Selective pressures link environmental conditions to evolutionary change. In AP Environmental Science, focus on how human-driven and natural changes alter survival and reproduction, shifting which traits become more common in populations over generations.

Core idea: selective pressures change which traits are favoured

This diagram compares three common outcomes of natural selection: stabilizing selection (favoring intermediate phenotypes), directional selection (shifting the population toward one extreme), and diversifying/disruptive selection (favoring extremes over intermediates). It helps you see how selective pressures can change phenotype distributions across generations, which is the population-level signature of evolving trait frequencies. Source

What a selective pressure is

Selective pressures can be sudden (a pesticide application) or gradual (long-term drying of a region).

They influence populations, not individual organisms: individuals do not evolve, but their trait frequencies can shift across generations.

Fitness and why it matters

Fitness is environment-specific.

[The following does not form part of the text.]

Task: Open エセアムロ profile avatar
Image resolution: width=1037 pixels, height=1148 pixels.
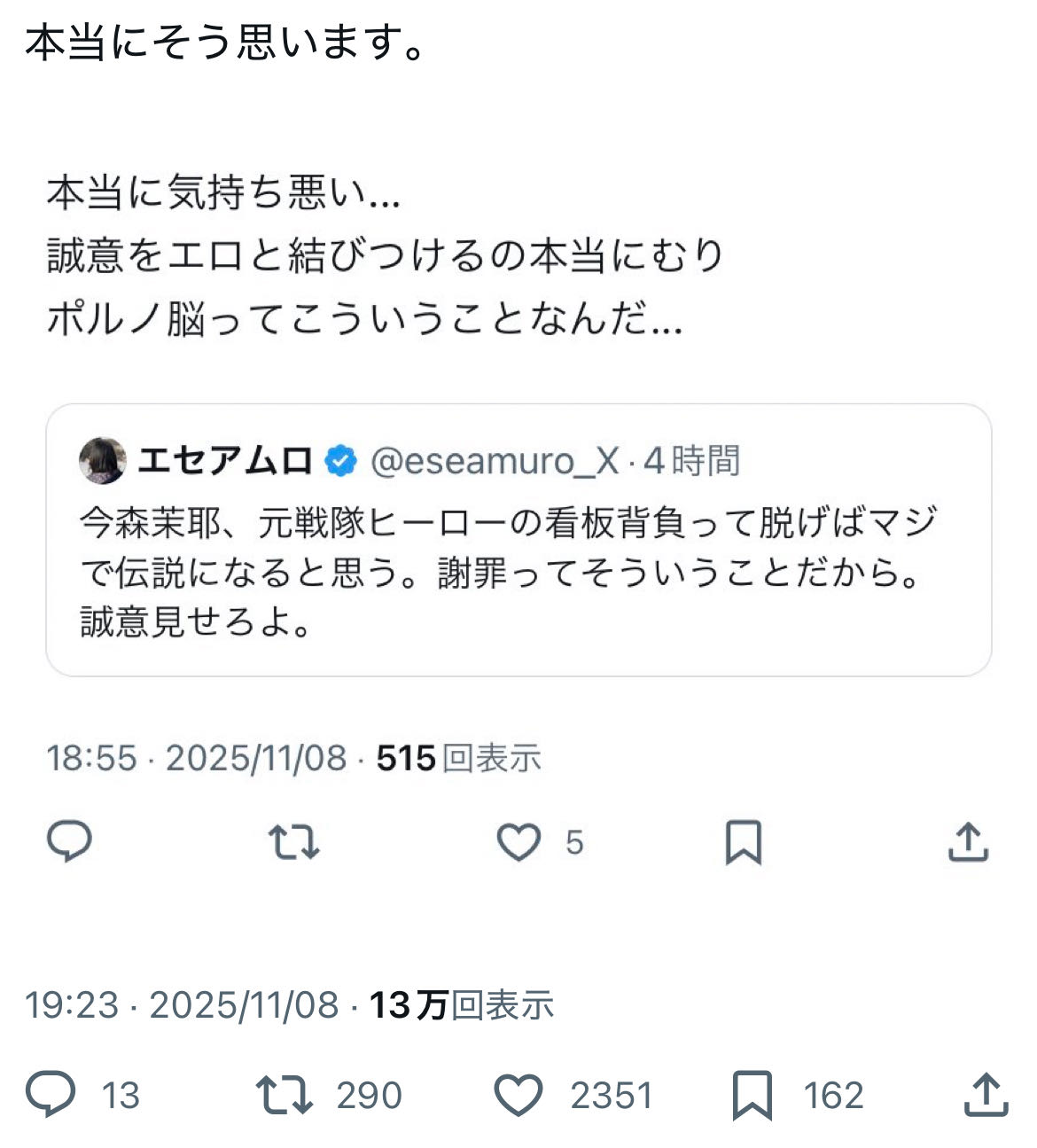Action: tap(103, 460)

A trait that increases fitness in one setting (e.g., tolerance to higher salinity) may reduce fitness elsewhere due to trade-offs (such as slower growth).

How selective pressures shape survival and reproduction over time

The mechanism linking pressure to population change

Selective pressures shape outcomes by changing:

• Survival to reproductive age (who lives long enough to breed)

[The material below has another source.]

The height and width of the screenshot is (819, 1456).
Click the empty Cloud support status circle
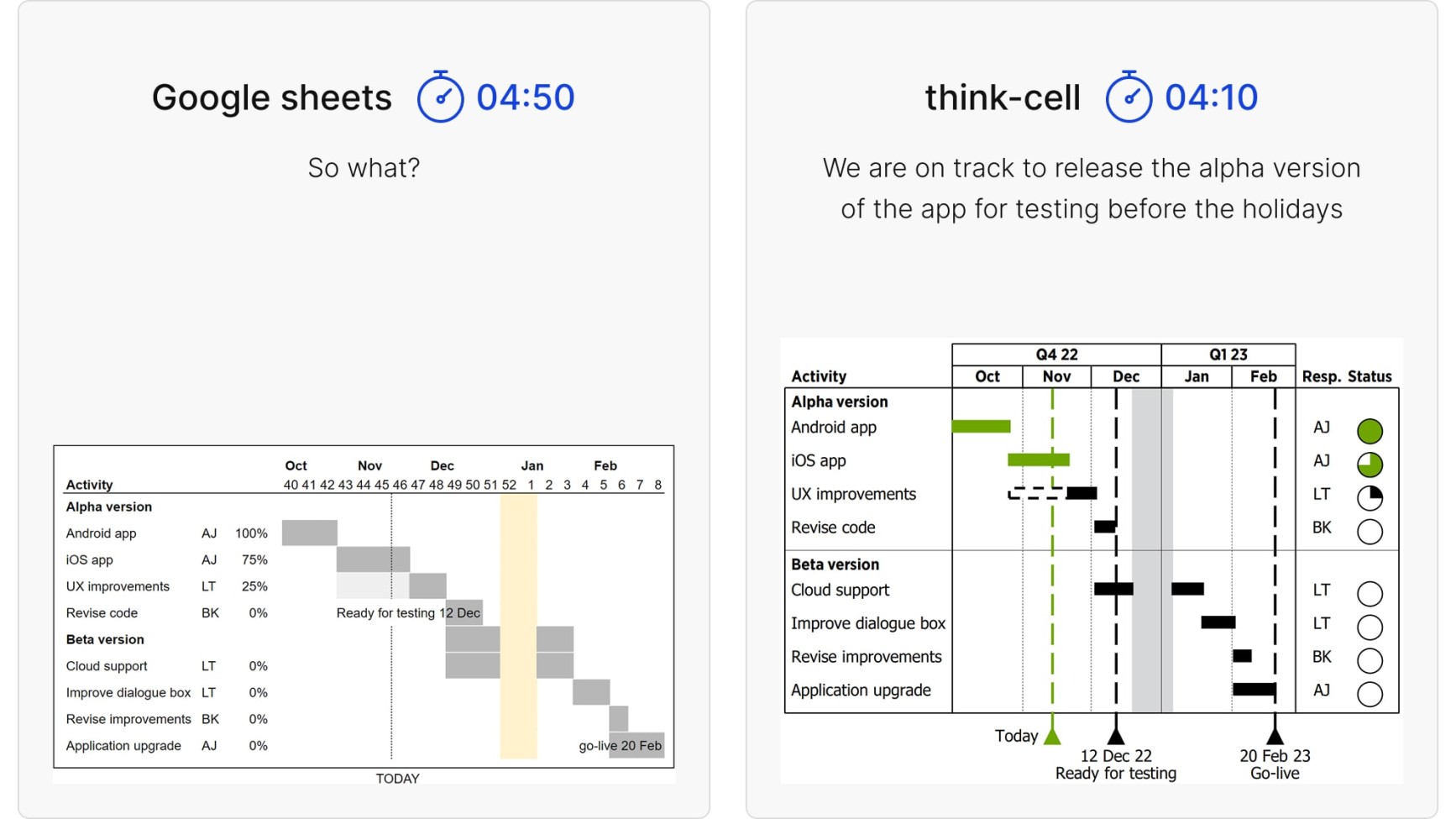point(1370,594)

• Mating success (who secures mates or fertilisations)

• Fecundity (how many offspring are produced)

• Offspring survival (whether offspring live to reproduce)

When a pressure consistently favours certain traits, individuals carrying those traits tend to leave more offspring, so those traits become more common. This is the population-level pattern behind the syllabus statement that selective pressures “change an organism’s behavior and fitness, shaping survival and reproduction over time.”

Behaviour can be part of the response

Selective pressures often act through behaviour because behaviour affects exposure to risks and access to resources. For example, altered foraging times, migration timing, or habitat choice can change:

• Predation risk

• Heat or UV exposure

• Contact with pollutants

• Access to food and nesting sites

If behavioural differences have a genetic basis (or influence reproductive success consistently), they can contribute to long-term shifts in trait frequencies.

Environmental sources of selective pressure (APES-focused)

Selective pressures commonly discussed in environmental contexts include:

• Chemical stressors: pesticides, herbicides, industrial pollutants, heavy metals

• Physical stressors: temperature extremes, drought, storms, altered fire regimes

• Habitat change: fragmentation, urbanisation, loss of breeding sites

• Resource shifts: reduced prey/plant availability, altered water supply

• Biological interactions: disease, parasites, introduced predators

In each case, the environment is “filtering” variation: organisms with traits that better tolerate or avoid the stressor tend to have higher fitness.

Key implications for environmental management

Selective pressures explain why some interventions lose effectiveness over time:

• Repeated use of the same control method can favour tolerant individuals, increasing the proportion of the population that persists under that pressure.

• Rapid environmental change can reduce average fitness if few individuals possess traits suited to the new conditions, potentially causing population decline.

• Maintaining genetic diversity helps populations respond to new pressures, because diversity increases the chance that some individuals already carry beneficial traits.